Dataset entries section start

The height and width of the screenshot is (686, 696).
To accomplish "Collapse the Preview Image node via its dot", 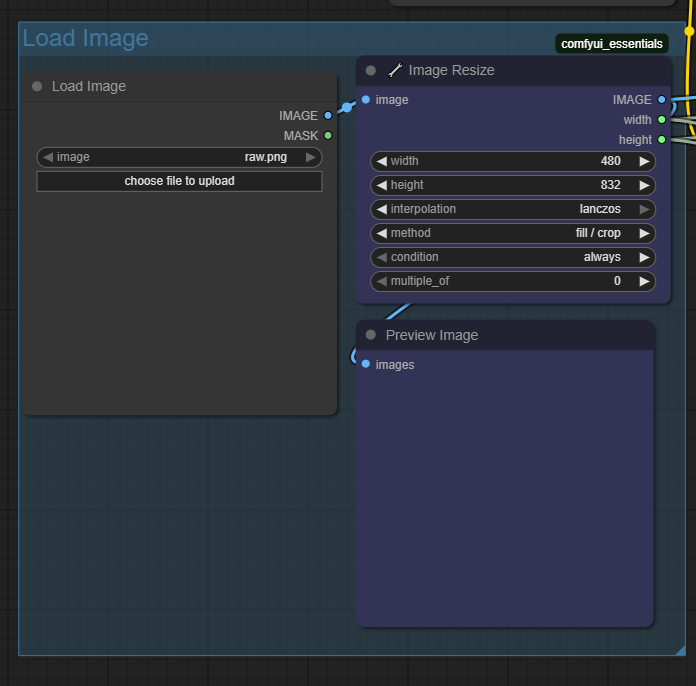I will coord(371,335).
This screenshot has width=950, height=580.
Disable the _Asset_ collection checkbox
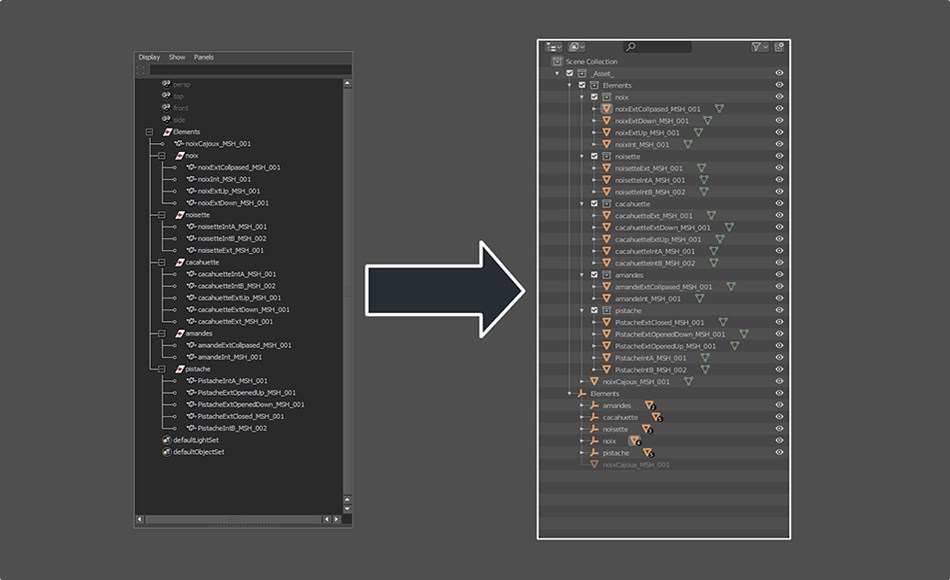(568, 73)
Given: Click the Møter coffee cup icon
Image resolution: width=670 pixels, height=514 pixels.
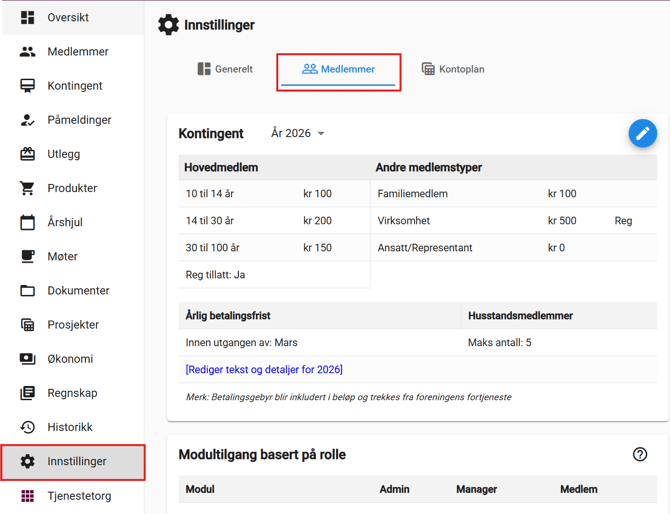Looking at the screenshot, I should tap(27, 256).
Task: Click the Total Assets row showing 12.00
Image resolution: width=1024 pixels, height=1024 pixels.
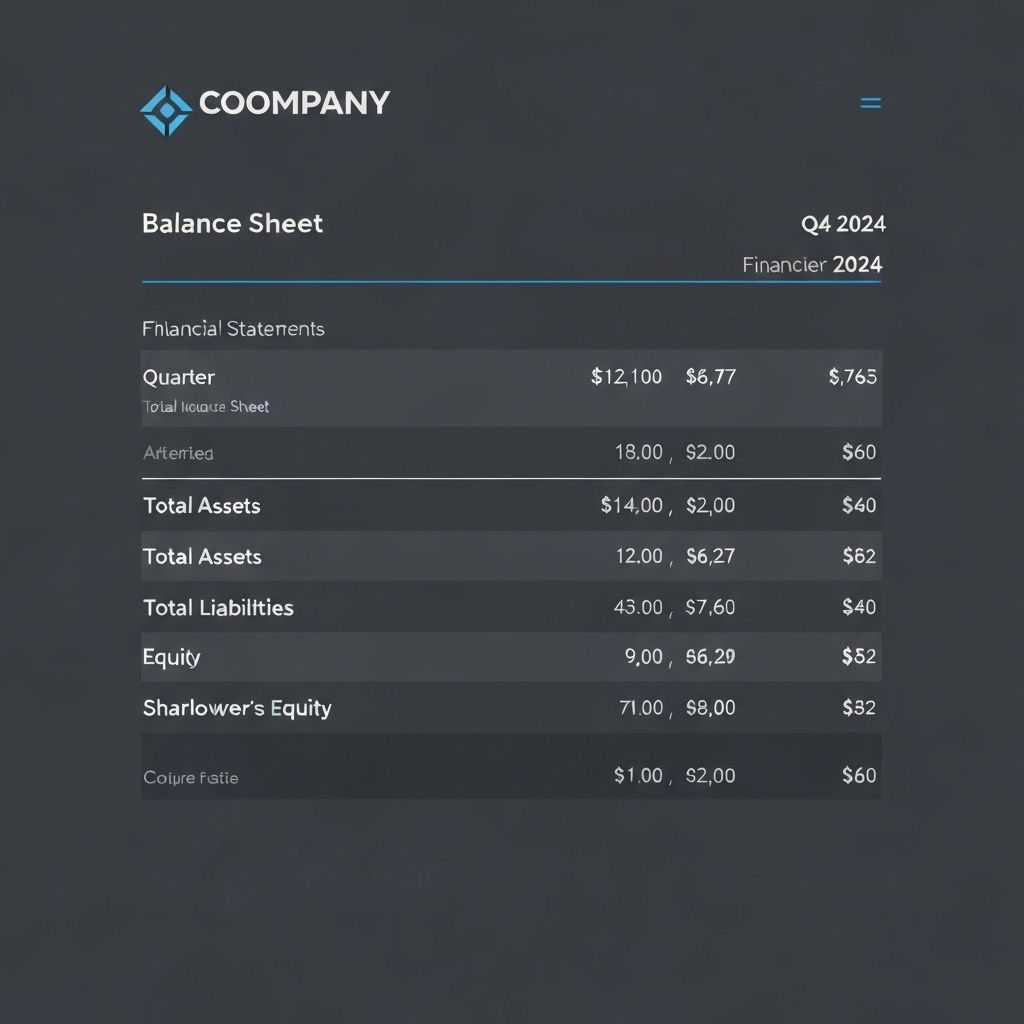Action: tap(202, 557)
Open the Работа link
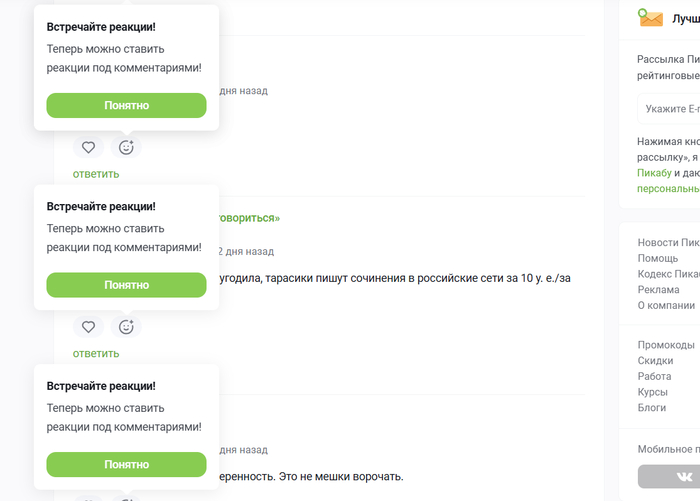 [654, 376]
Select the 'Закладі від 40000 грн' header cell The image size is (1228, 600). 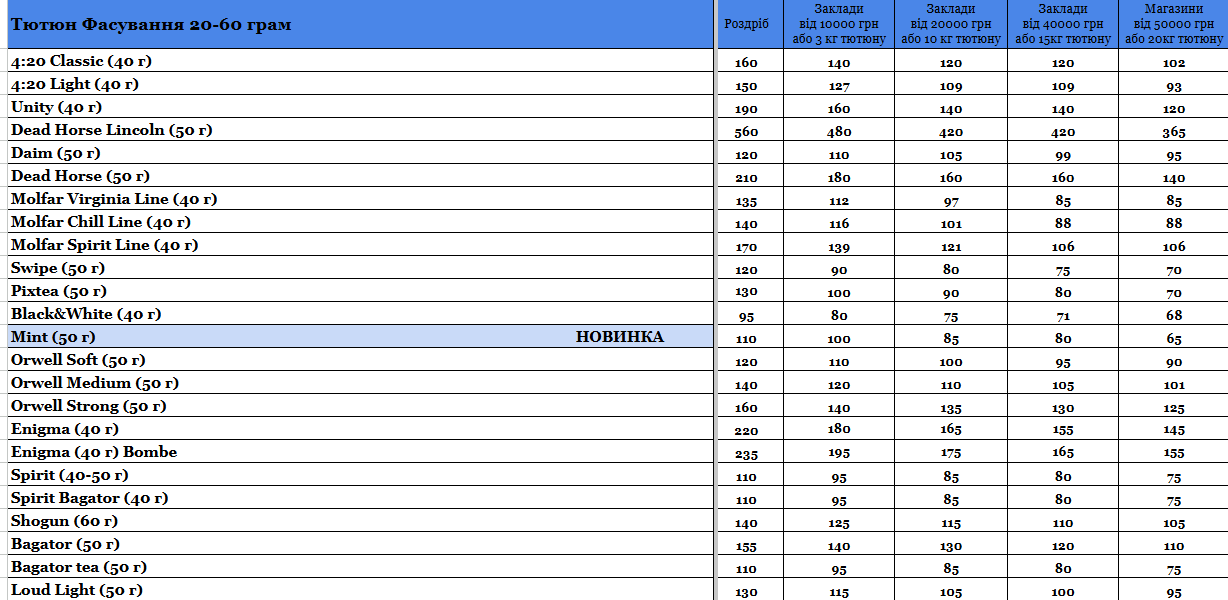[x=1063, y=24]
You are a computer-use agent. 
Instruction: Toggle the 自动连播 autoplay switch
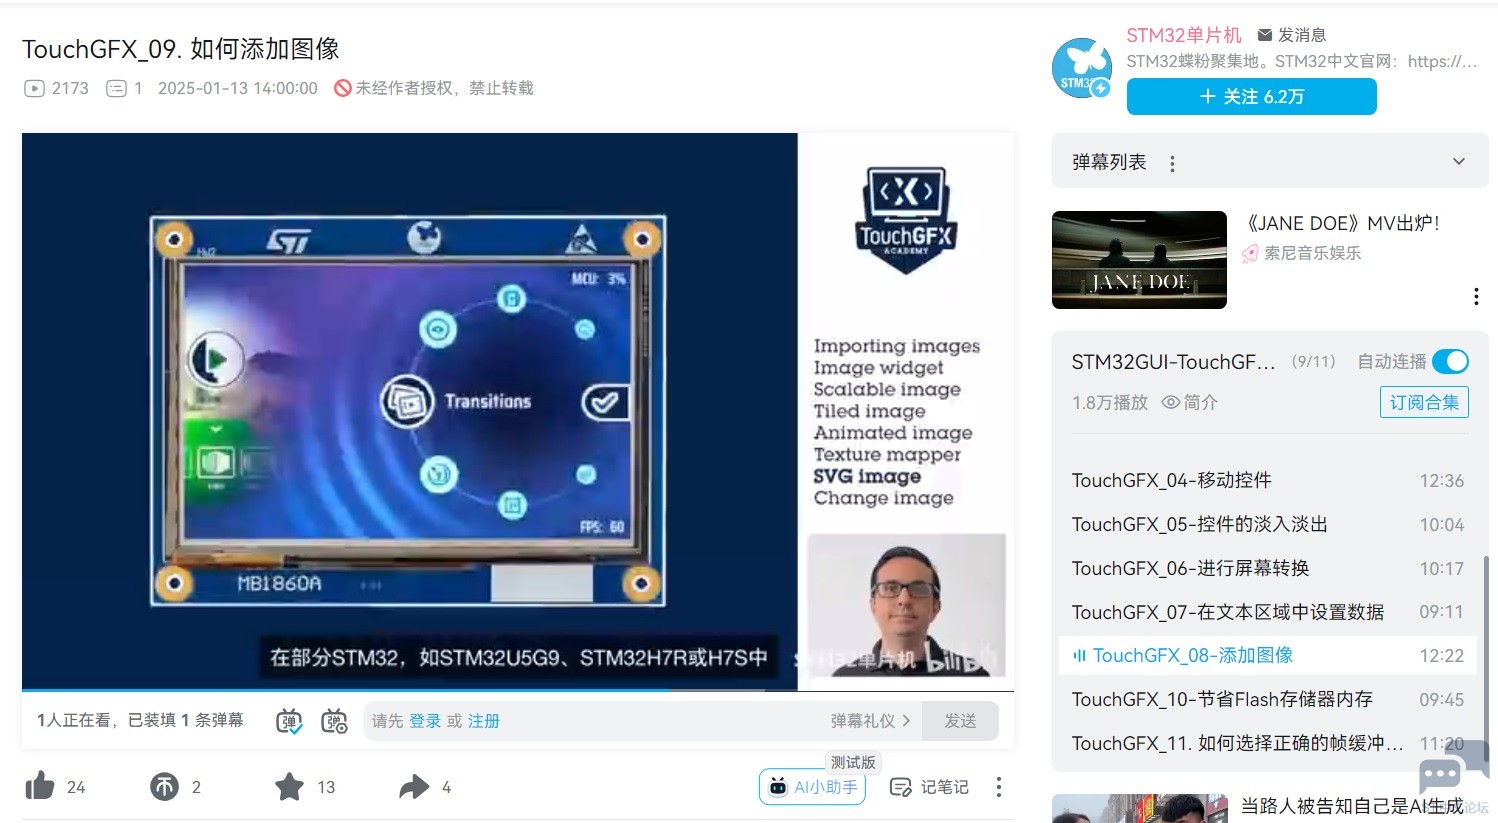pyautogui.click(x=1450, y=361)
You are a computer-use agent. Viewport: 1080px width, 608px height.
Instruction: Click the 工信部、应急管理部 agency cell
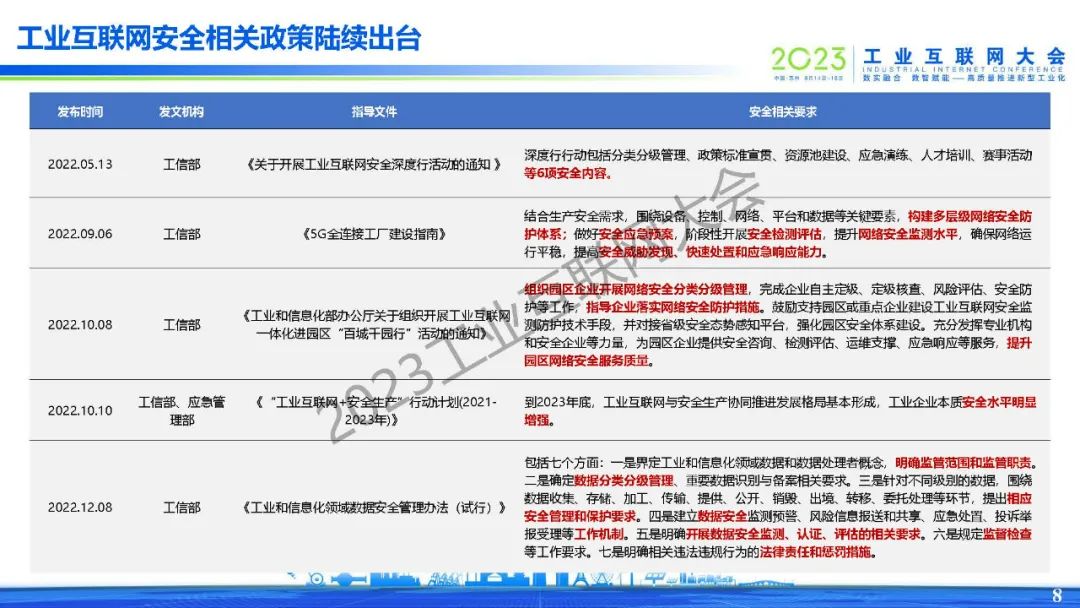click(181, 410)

Dataset entries section end

**Work instruction:** Scan the entries above for the word "computer". Report the lines that hold it.

**Your solution:**
You are a computer-use agent. 
You are a computer-use agent. Viewport: 1080px width, 608px height.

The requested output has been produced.